当時の両研究室には,石井聖光先生,後藤滋先生,寺沢達二氏,平野興彦氏,朝生周二氏などがおられた。簡易騒音計にしかふれたことのない私に,前述の支持騒音計はもちろん,石井先生手づくりのべニヤのケーシングにマジックで目盛りの書いてある各種測定器の使用方法を教えて下さったのは上記の方々である。

 当時,後藤先生が送風設備の騒音制御について学位論文をまとめられた後であり,新しく完成した無音送風装置と給排気口を有する残響室とを用いて,送風機,ダクト直管部,曲管部,分岐部,混合箱,吹出口,インダクション・ユニットなど,ダクト系各部の気流特性,音響減衰特性,気流による発生騒音などの研究を行った。この実験装置も地下鉄千代田線の工事とともに取りこわされた。
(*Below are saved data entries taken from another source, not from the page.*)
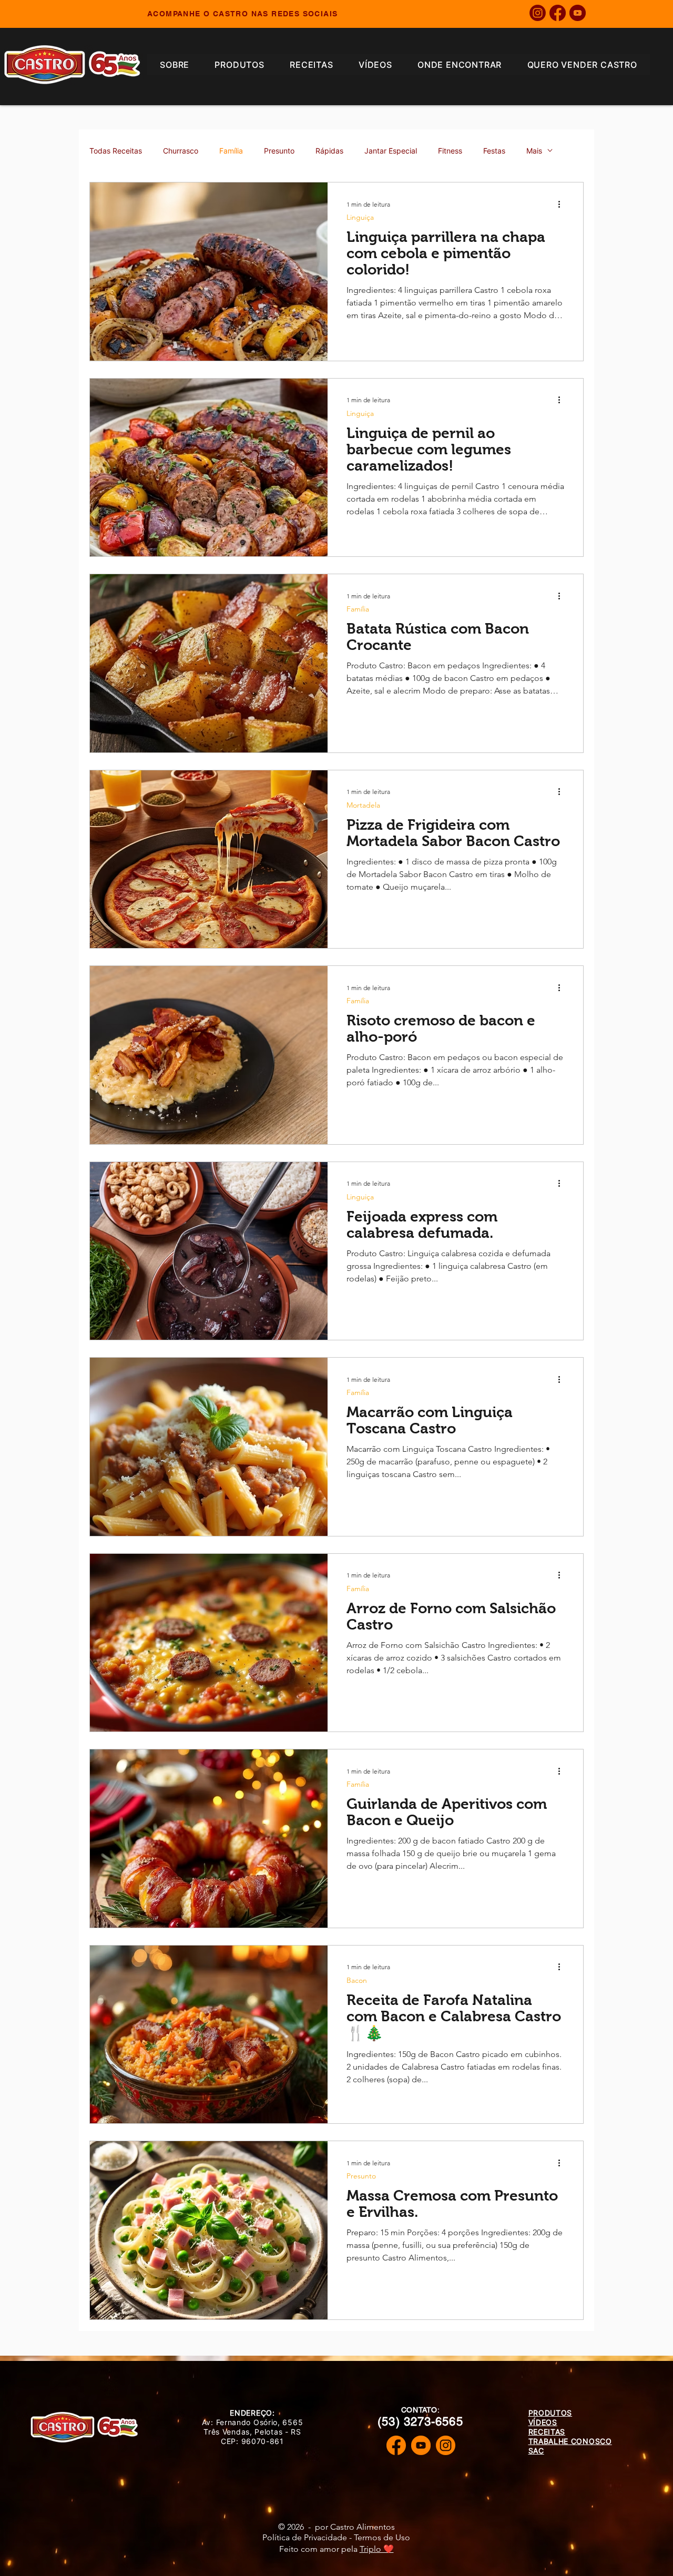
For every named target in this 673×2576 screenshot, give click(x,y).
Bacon (356, 1980)
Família (231, 150)
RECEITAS (547, 2431)
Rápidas (329, 150)
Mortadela (363, 805)
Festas (494, 150)
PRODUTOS (550, 2412)
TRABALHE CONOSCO (570, 2441)
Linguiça (360, 217)
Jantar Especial (390, 150)
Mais (534, 150)
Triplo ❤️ (377, 2549)
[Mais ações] (562, 204)
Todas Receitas (115, 150)
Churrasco (180, 150)
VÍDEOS (542, 2422)
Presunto (279, 150)
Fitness (450, 150)
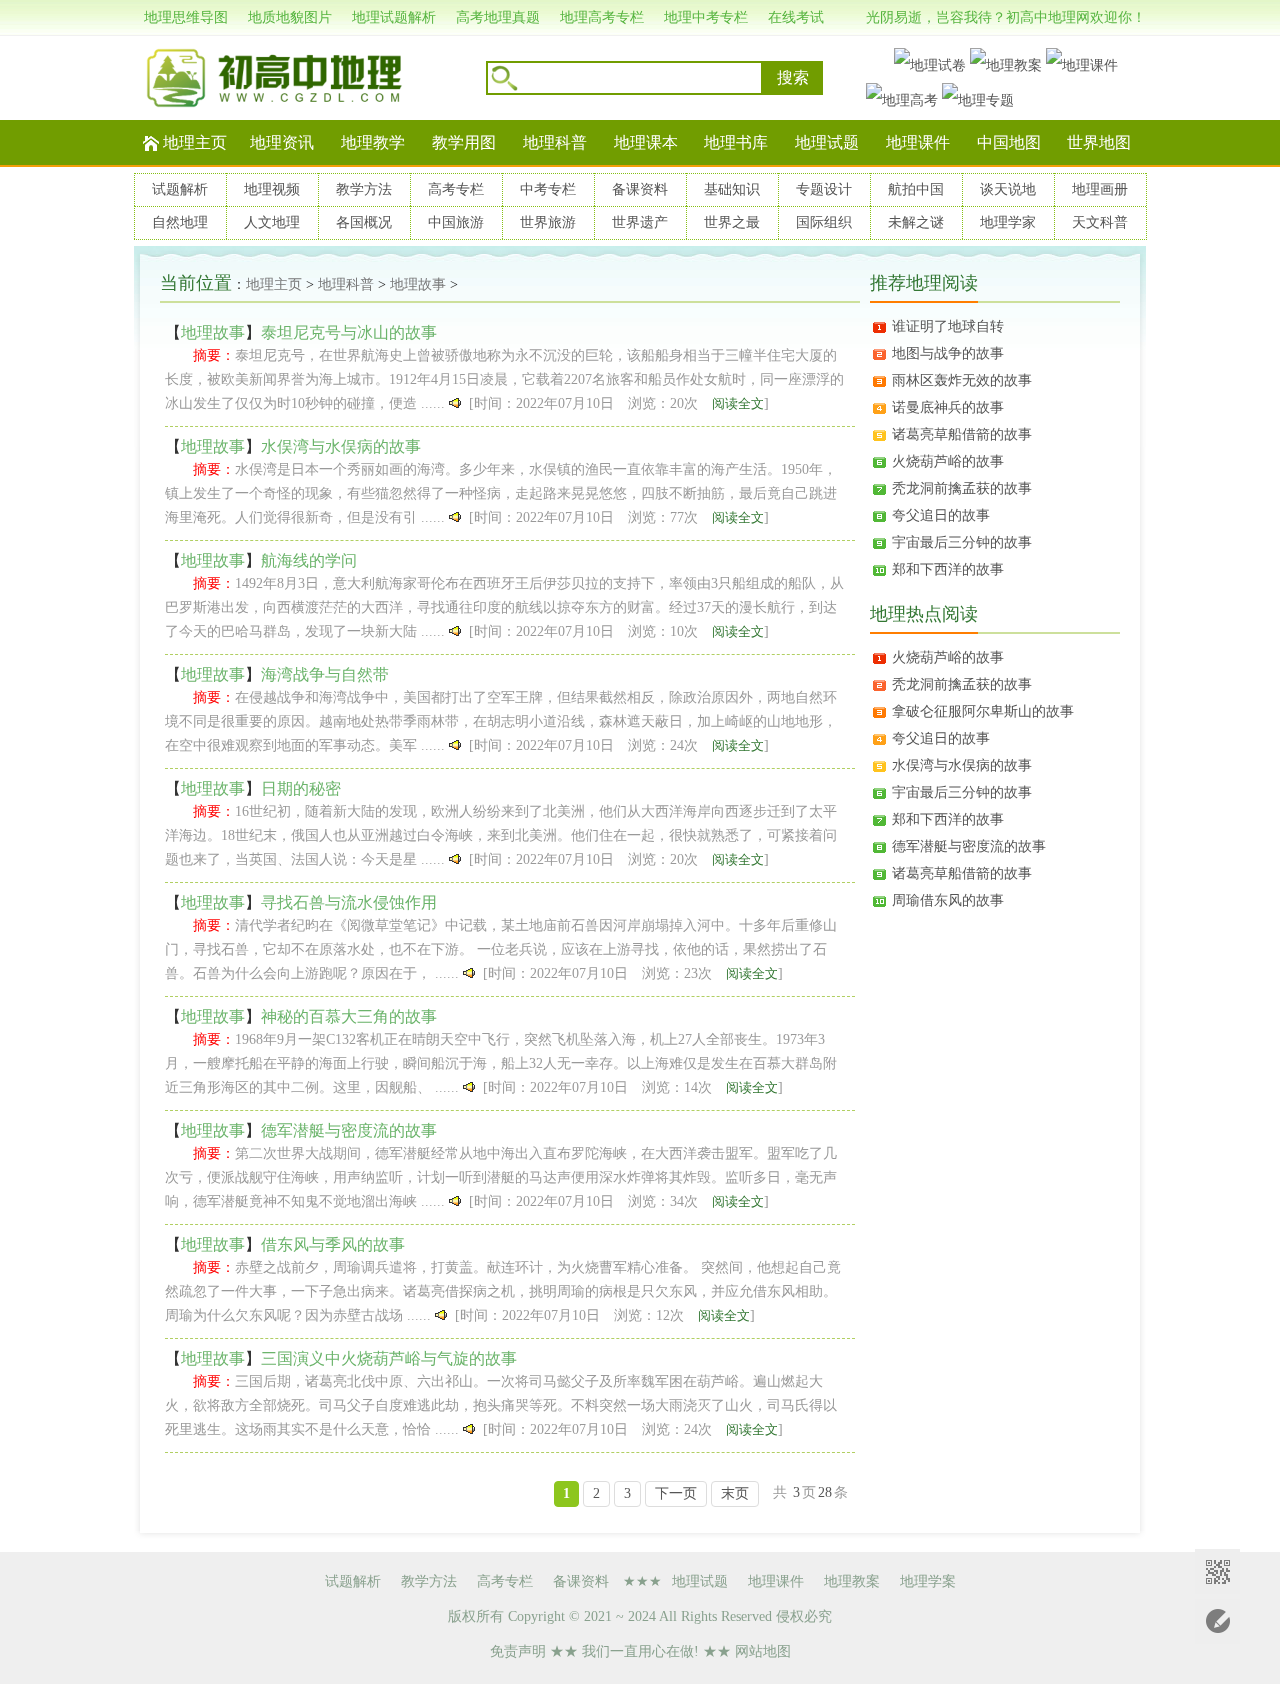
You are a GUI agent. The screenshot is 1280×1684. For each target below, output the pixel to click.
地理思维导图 (186, 17)
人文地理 (272, 222)
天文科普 (1100, 222)
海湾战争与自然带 (325, 674)
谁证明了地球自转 (948, 326)
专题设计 (824, 189)
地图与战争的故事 (948, 353)
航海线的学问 (309, 560)
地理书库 (736, 142)
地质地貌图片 (290, 17)
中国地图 (1009, 142)
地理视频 (272, 189)
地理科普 (555, 142)
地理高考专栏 (602, 17)
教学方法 (364, 189)
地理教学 (373, 142)
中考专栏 (548, 189)
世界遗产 (640, 222)
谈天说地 (1008, 189)
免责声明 (518, 1651)
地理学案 (928, 1581)
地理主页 (195, 142)
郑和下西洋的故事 (948, 569)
 昭和43年には日大生産工学部に移ったが,ドライバー1本,半田ゴテ1本もなかった。何とかしようと努力したが,学園紛争もあり,新しく実験室が完成したのは昭和46年であった。東大生研の装置を模型としてひとまわり大きい実験室とした。

 昭和49年には米国出張のチャンスがあり,MITBBNCarrierJoyMitcoCSUなどを訪問し,IngardBaadeKerkaBiencoGalaitsisGorchevBullockなどと知り合えたのは大変参考になった。

 その後も空気調和設備に新しいシステムが導入されつづけ,高圧の軸流送風機,定流量あるいは変流量ユニット,グラス・ファイバ・ダクト,フレキシブル・ダクト,個別空調機,ヒート・ポンプ・ユニットなど新しい音源にはことかかない。
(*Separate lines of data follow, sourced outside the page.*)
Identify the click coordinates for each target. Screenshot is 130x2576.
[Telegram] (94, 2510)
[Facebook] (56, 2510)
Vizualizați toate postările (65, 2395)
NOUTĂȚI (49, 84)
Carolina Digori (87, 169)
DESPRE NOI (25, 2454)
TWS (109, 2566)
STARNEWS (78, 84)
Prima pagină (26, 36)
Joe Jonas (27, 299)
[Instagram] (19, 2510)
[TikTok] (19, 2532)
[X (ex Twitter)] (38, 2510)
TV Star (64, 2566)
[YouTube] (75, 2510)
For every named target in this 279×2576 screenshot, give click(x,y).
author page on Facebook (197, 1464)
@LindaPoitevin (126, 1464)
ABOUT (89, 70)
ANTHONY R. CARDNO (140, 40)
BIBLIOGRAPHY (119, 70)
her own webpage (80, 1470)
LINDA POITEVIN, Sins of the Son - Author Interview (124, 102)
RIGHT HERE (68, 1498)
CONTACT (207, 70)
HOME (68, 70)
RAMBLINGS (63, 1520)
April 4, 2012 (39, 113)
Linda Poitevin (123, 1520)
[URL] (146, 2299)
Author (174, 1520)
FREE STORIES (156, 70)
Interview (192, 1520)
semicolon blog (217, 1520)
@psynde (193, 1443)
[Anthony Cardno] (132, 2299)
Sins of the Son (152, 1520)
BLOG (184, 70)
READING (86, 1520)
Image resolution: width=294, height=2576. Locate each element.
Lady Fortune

 それにつけても,コンサート・ホールやオペラ・ハウスの設計,コンピュータ・シミュレーションなどのはなやかさに比し,実験の99%の時間は,ダクトのセッティングととりはずしに要し,まさに3Kのからまりのようなところがあり,若い学生諸君(後半は女子学生が多い)をなだめすかすのが大変であった。

〇おわりに

 最近の空調設備は,一部を除いてセントラル方式から個別方式へ大きく移行している。かつては,コイル,エア・ワッシャ,空気調和器そのものまで設計していたエンジニアは,メーカのカタログから選定するのみの悪くいえば,カタログ・エンジニアなる傾向がある。そうなると,メーカの機器そのものの騒音特性がますます重要になる。ところが一部とはいえ,正しい騒音データの示されていないものがあるのは,誠に残念である。

 その解決のためには,運転状況も踏まえた騒音測定方法の規格が大切である。しかし,規格があっても,使わない,あるいは正しく使わないのでは,まさに絵にかいたもちになってしまう。